On Monday, January 22nd, 2023, at about 11 AM, calls flooded 911 dispatchers with reports of a blaze at the Ilwaco Landing Cannery. The Ilwaco Fire Department, headed by Fire Chief Jeff Archer, promptly responded to the distress calls. The fire originated on the Ilwaco Landing wharf, situated over Baker Bay waters near the mouth of the Columbia River.
The blaze engulfed nearly all structures on the Ilwaco Landing wharf, including the cannery building, crab pots, vehicles parked on the dock, and the dock itself. The fire resulted in a complete and total loss.
The 2024 Commercial Dungeness Crab Fishing Season begins this week on February 1st, which means the crabbing fleet was busy staging for their season. Approximately 8,500 commercial crab pots, equipped with ropes and licenses, were assembled on the dock in anticipation.
Fire Chief Jeff Archer noted challenges faced by crews in accessing the fire location due to the equipment stored on the dock and the narrow entrance to the cannery. While the water supply typically meets the area’s needs on a regular day, it proved insufficient to combat a fire of such magnitude. Chief Archer affirmed that the cannery met regulatory standards and had experienced neither a fire nor a medical incident in the past.
It was also stated that a firefighting vessel from an agency in Oregon, across the river, was summoned, but unfortunately there were not enough crew members at the time to staff the vessel.
During a press conference, Pacific County Emergency Management Director Scott McDougall spoke about the fire. “Mutual aid was requested from Chinook, Long Beach and Pacific County Fire District #1. Additional mutual aid was then requested from Naselle, South Bend, and Pacific County Fire District #3 and Raymond. Of 11 fire protection agencies within Pacific County 8 of them were involved with this call. As the size of the fire increased, the dock became compromised and the decision was made to fight the fire defensively,” McDougall said. “So all people were pulled out of the structure, and water was sprayed from the outside in order to keep the firefighters safe and to stop the spread of the fire.”
Approximately 4,000 pots were lost in the blaze, yet nearly as many have been replaced through the kindness and generosity of community members. Crabbers along the West Coast united to provide replacement gear, generously loaning hundreds of pots for the entire season.
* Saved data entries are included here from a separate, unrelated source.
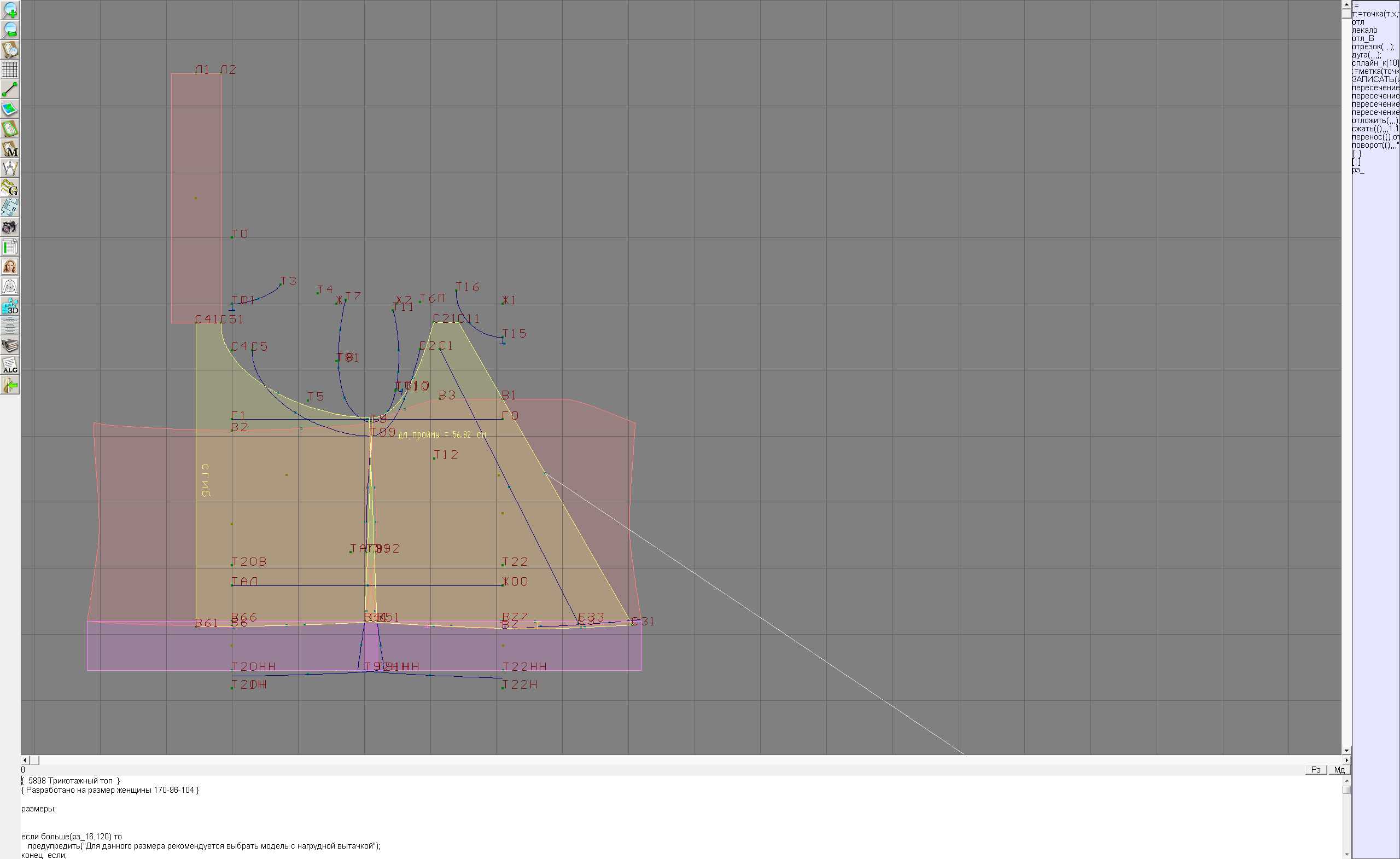Click the zoom out magnifier icon
Screen dimensions: 1400x859
tap(10, 30)
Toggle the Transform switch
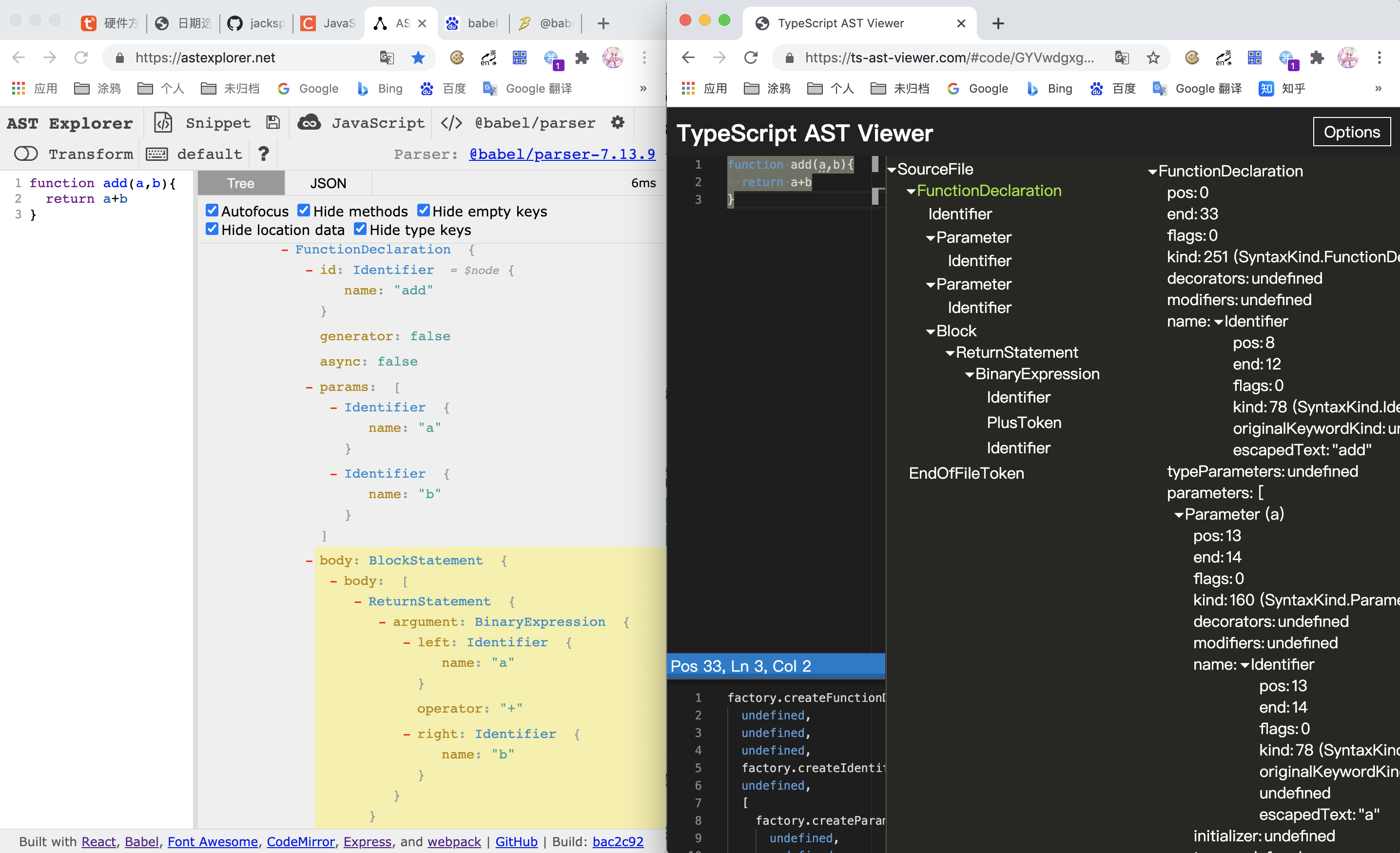1400x853 pixels. click(25, 154)
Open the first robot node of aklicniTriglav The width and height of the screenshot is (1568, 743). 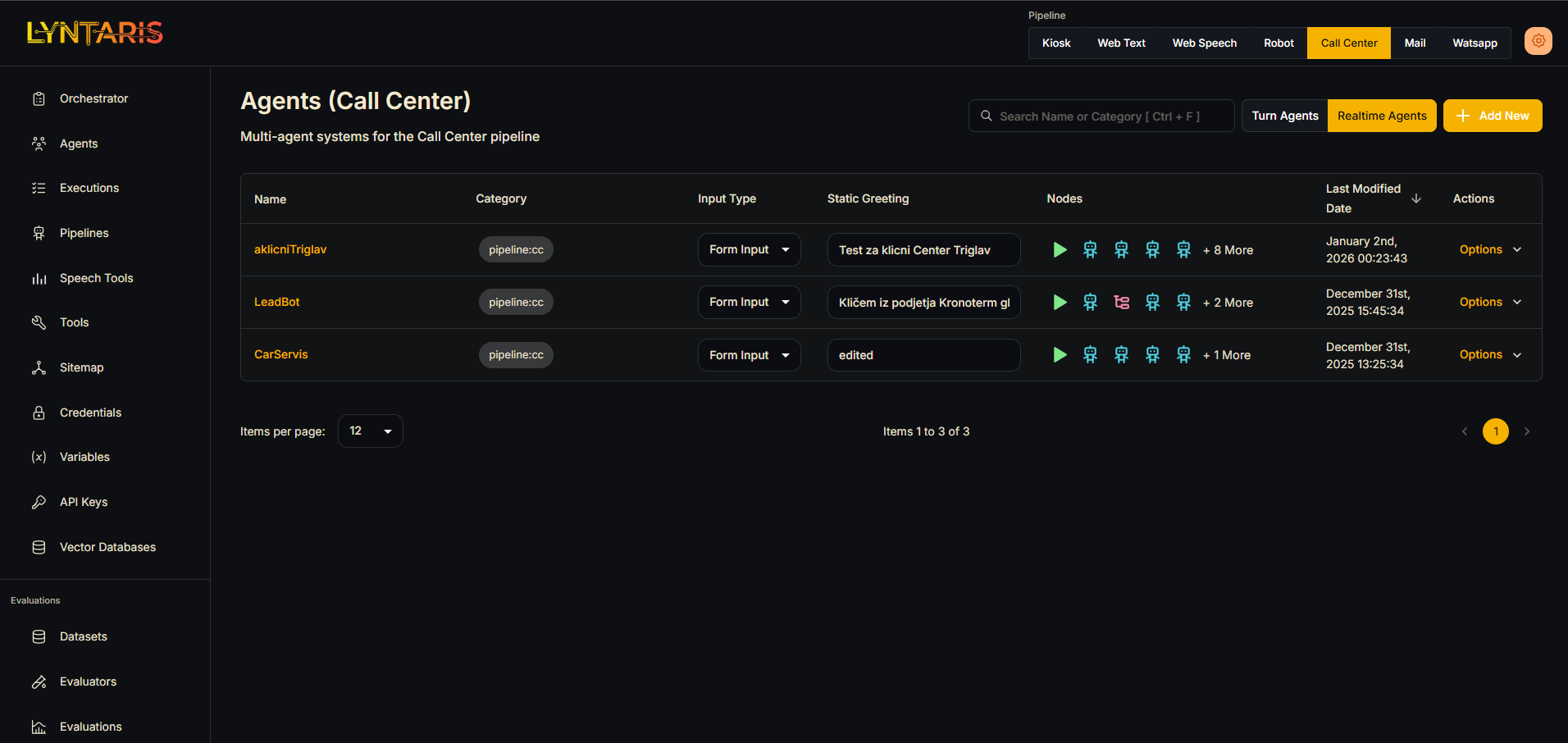tap(1090, 249)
Within local communities, individuals, businesses, and various organizations are actively collecting donations across the Long Beach Peninsula to replace gear lost in the fire. The Ilwaco Tuna Club has successfully raised over $100,000 through a GoFundMe campaign as of Tuesday, January 30th, toward their goal of $150,000. Contributions can be made at GoFundMe.
Political leaders are pledging state and federal support over the coming months. U.S. Senator Maria Cantwell (D-WA) issued a statement about the results of the fire, “This is devastating news for the entire community and I am continuing to monitor the situation closely. The waterfront is the heart of Ilwaco and the local economy. My prayers are with the entire community, including the cannery workers and fishing families who rely on the docks for their livelihoods.”
“The investigation is being led by the ATF and a fire investigator from Pierce County and is being supported by our county fire investigation team,” said McDougall. “Because of the amount of damage, the investigation will take some time. At this time the cause is unknown.”
The Department of Ecology has been enlisted for assistance and is collaborating with McDougall to develop a cleanup strategy for the site while damage estimates are being compiled. The fire investigation concluded on Saturday without a public announcement of the findings. The federal Bureau of Alcohol, Tobacco, Firearms, and Explosives investigators are in the process of finalizing the origin and cause report. Once completed, the Ilwaco Fire Department will receive the findings.